Top of Data in this exercise
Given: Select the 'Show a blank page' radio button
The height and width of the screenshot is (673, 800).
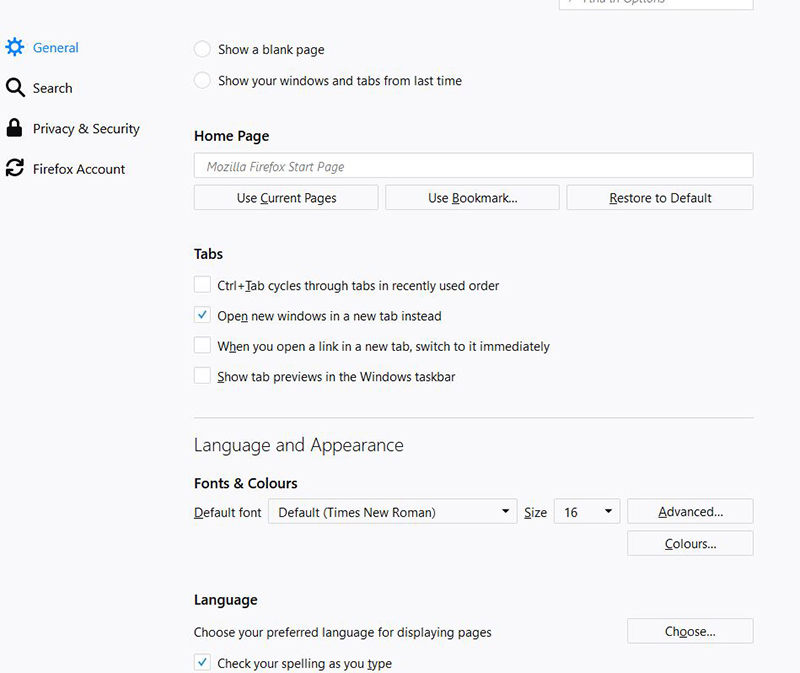Looking at the screenshot, I should 202,49.
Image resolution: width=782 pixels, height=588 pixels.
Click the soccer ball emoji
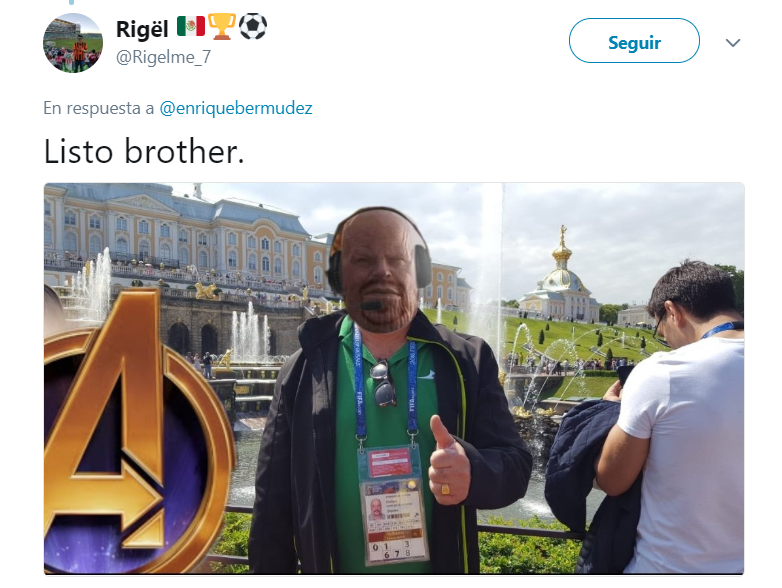coord(253,26)
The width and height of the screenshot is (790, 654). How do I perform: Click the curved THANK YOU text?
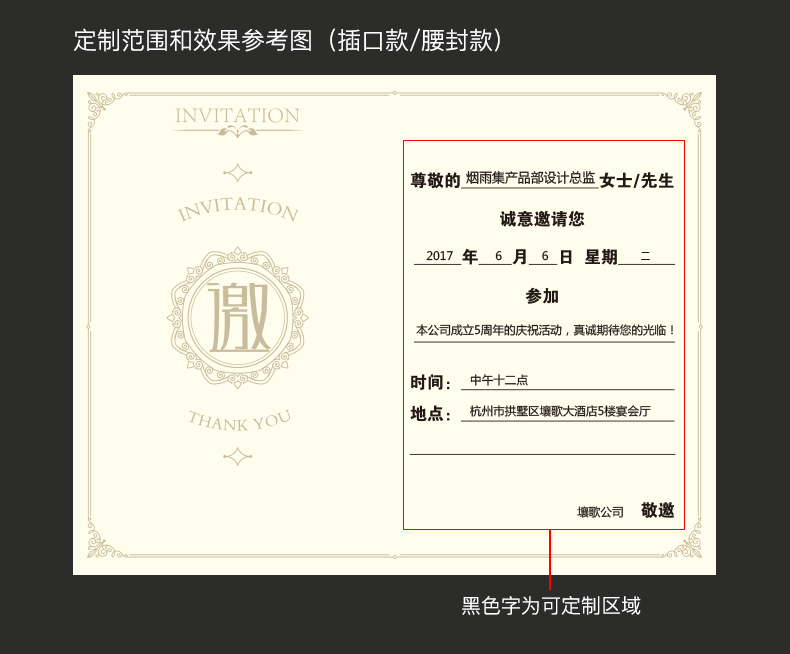click(239, 420)
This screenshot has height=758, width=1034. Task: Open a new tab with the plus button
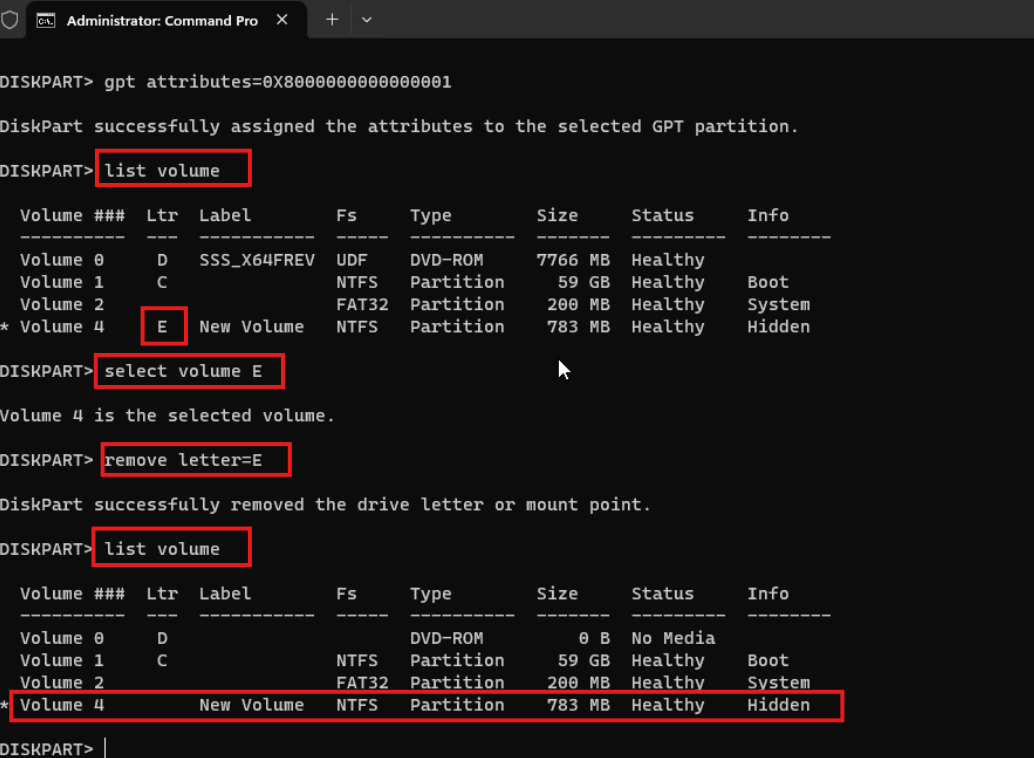[x=332, y=20]

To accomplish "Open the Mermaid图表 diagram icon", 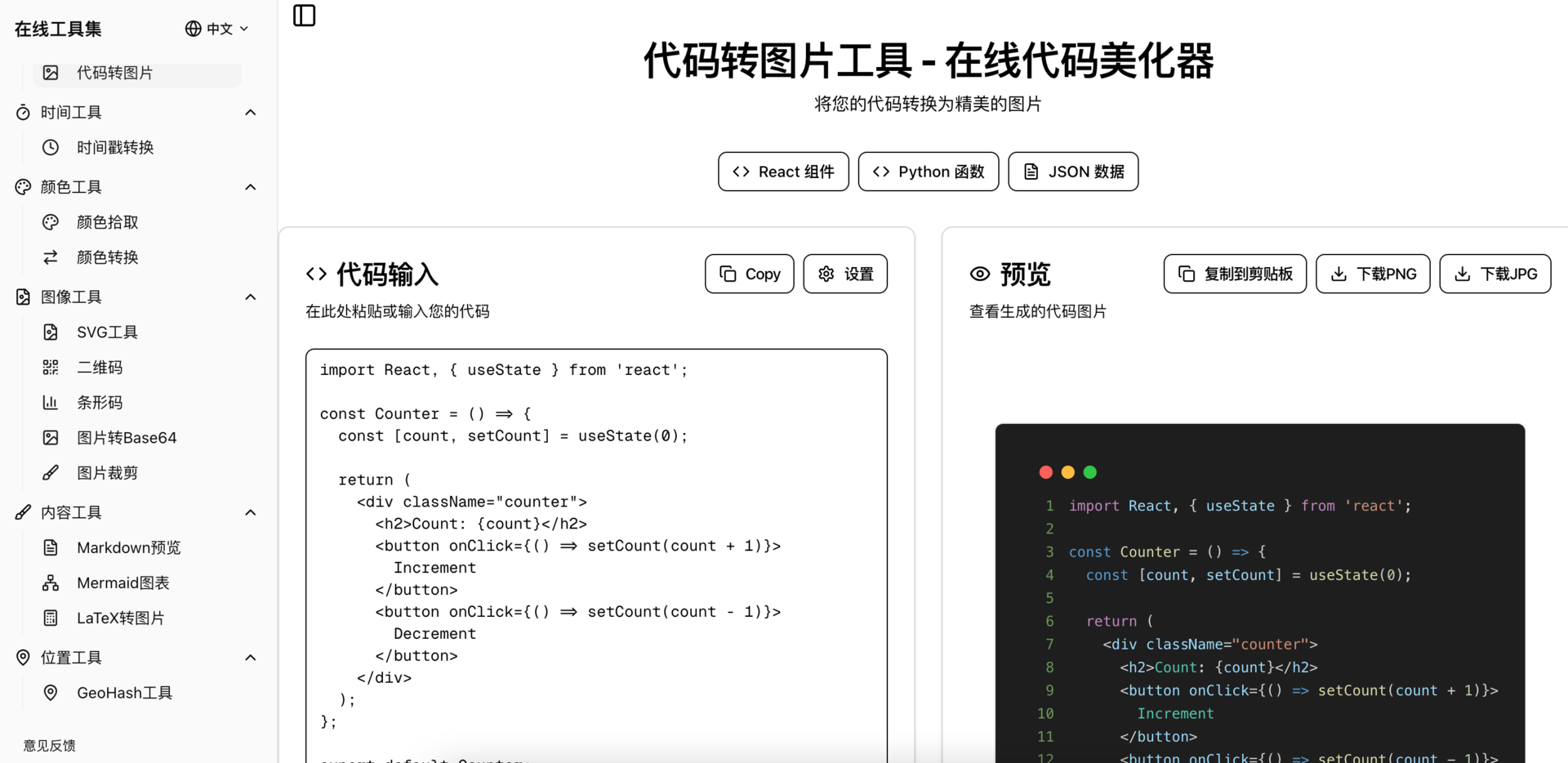I will tap(51, 583).
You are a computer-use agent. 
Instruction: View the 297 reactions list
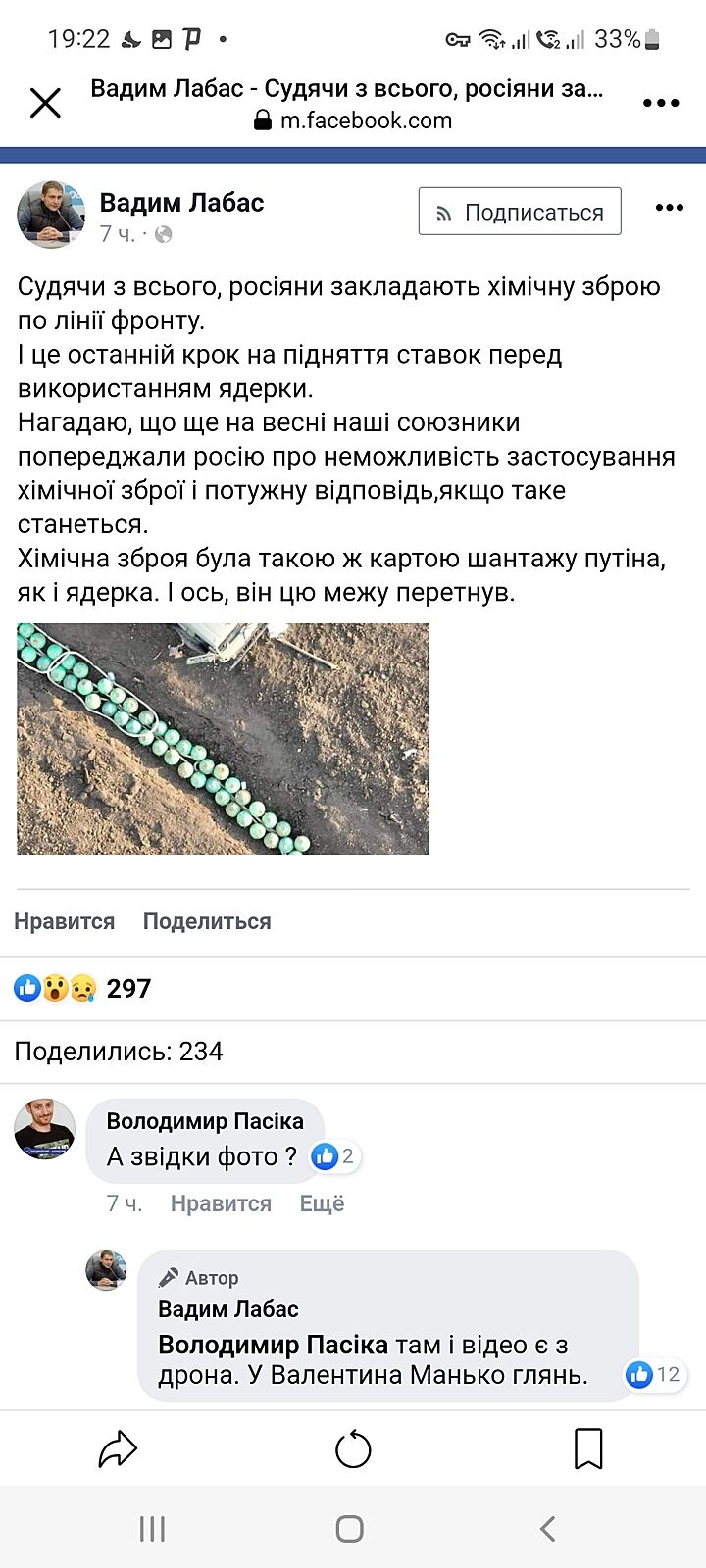click(x=82, y=988)
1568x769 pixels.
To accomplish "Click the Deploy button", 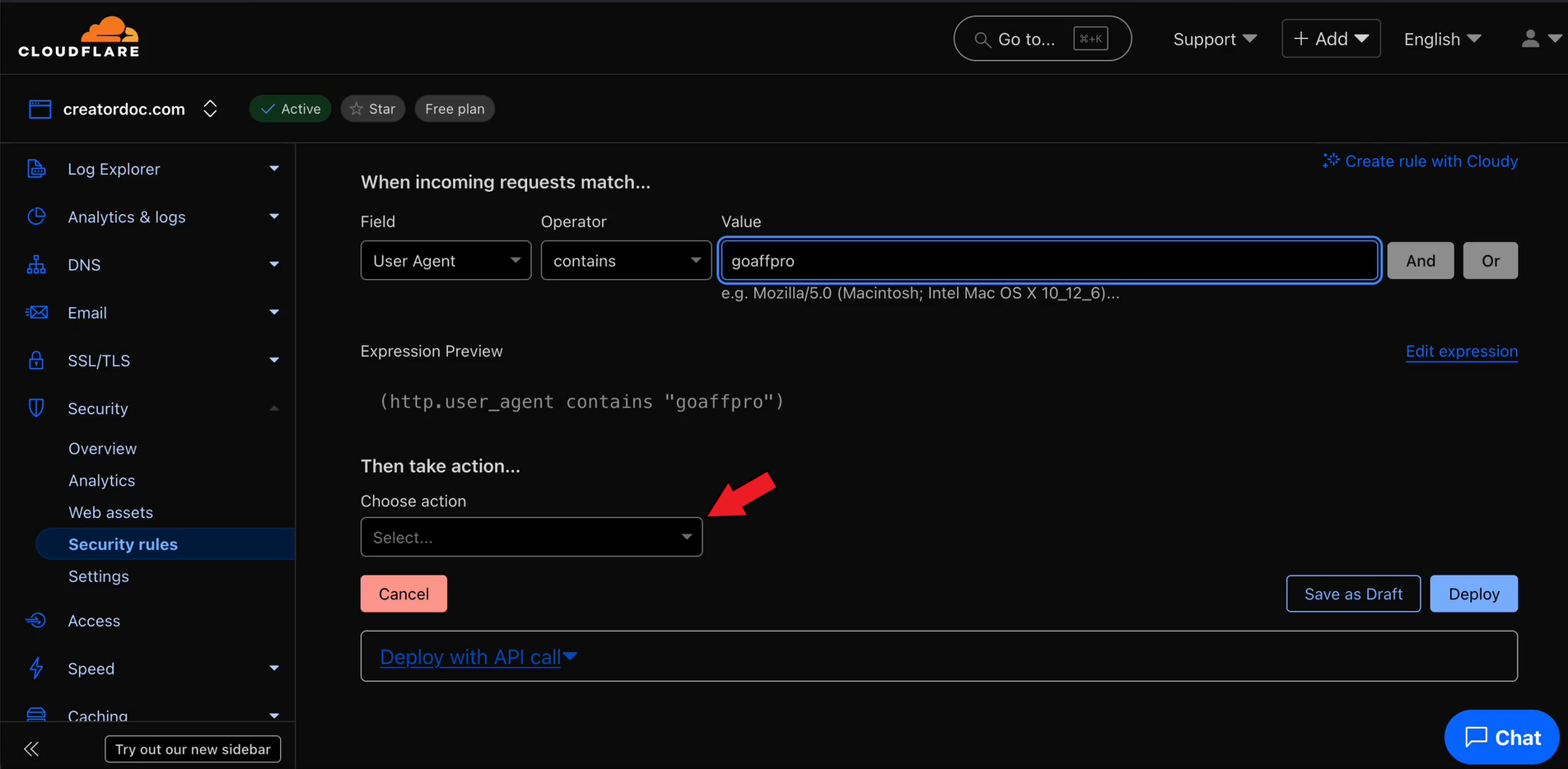I will tap(1472, 594).
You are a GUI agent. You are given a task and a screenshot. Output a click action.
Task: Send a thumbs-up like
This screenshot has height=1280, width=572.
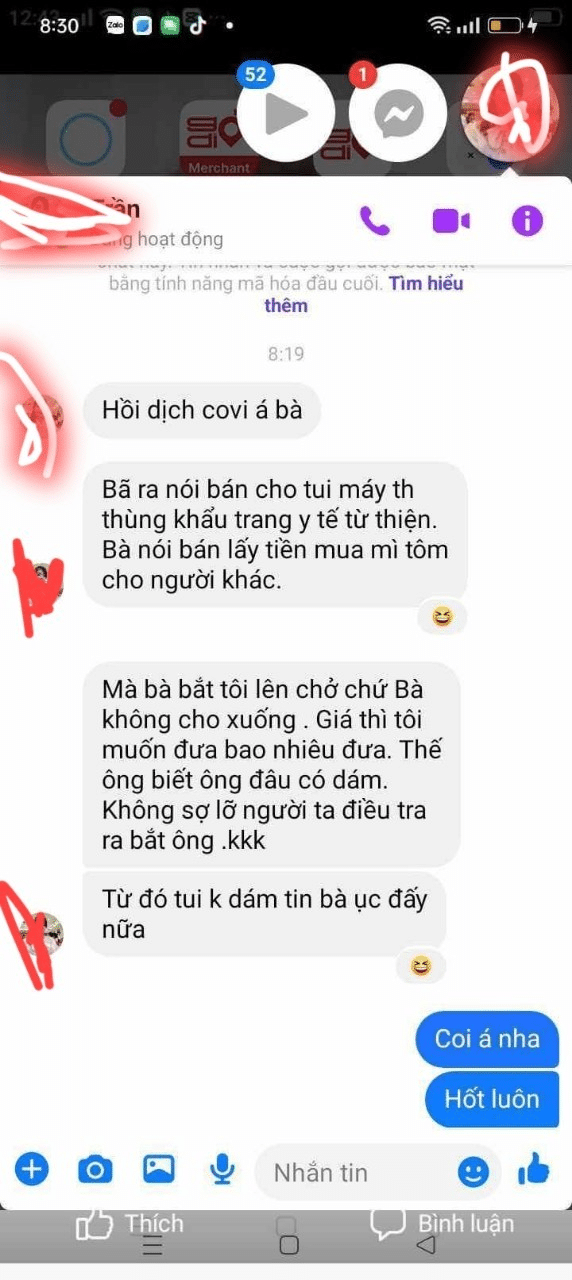click(x=533, y=1168)
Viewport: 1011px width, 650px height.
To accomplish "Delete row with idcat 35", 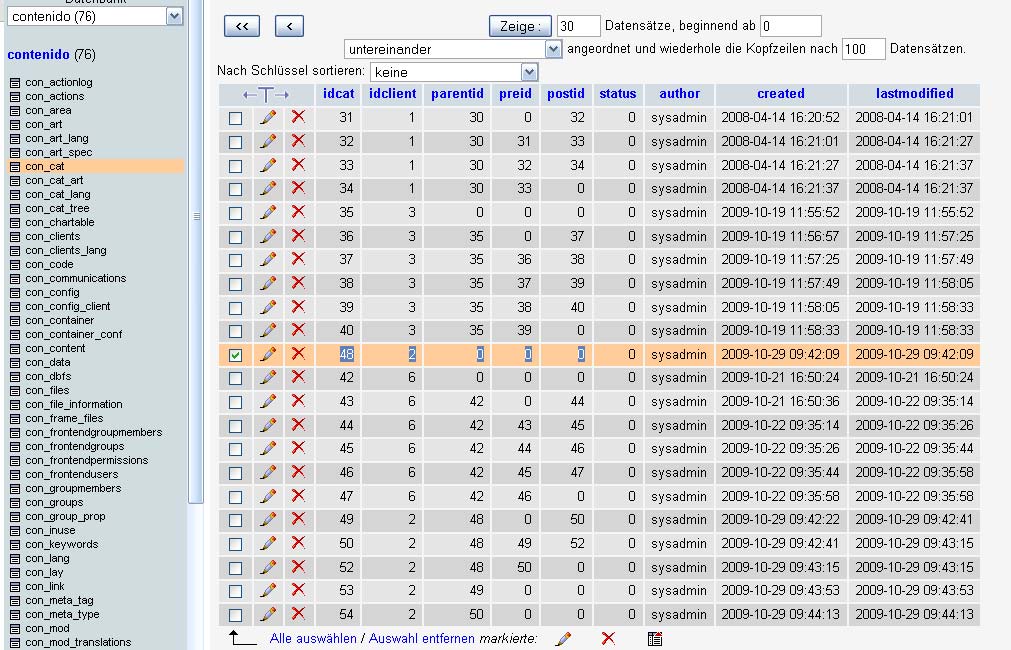I will 298,212.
Bottom of Data in this exercise
**Exercise prompt:** Pull each line containing "pixels" from the records.

**Solved exercise:**
Image resolution: width=782 pixels, height=588 pixels.
1568x769 pixels.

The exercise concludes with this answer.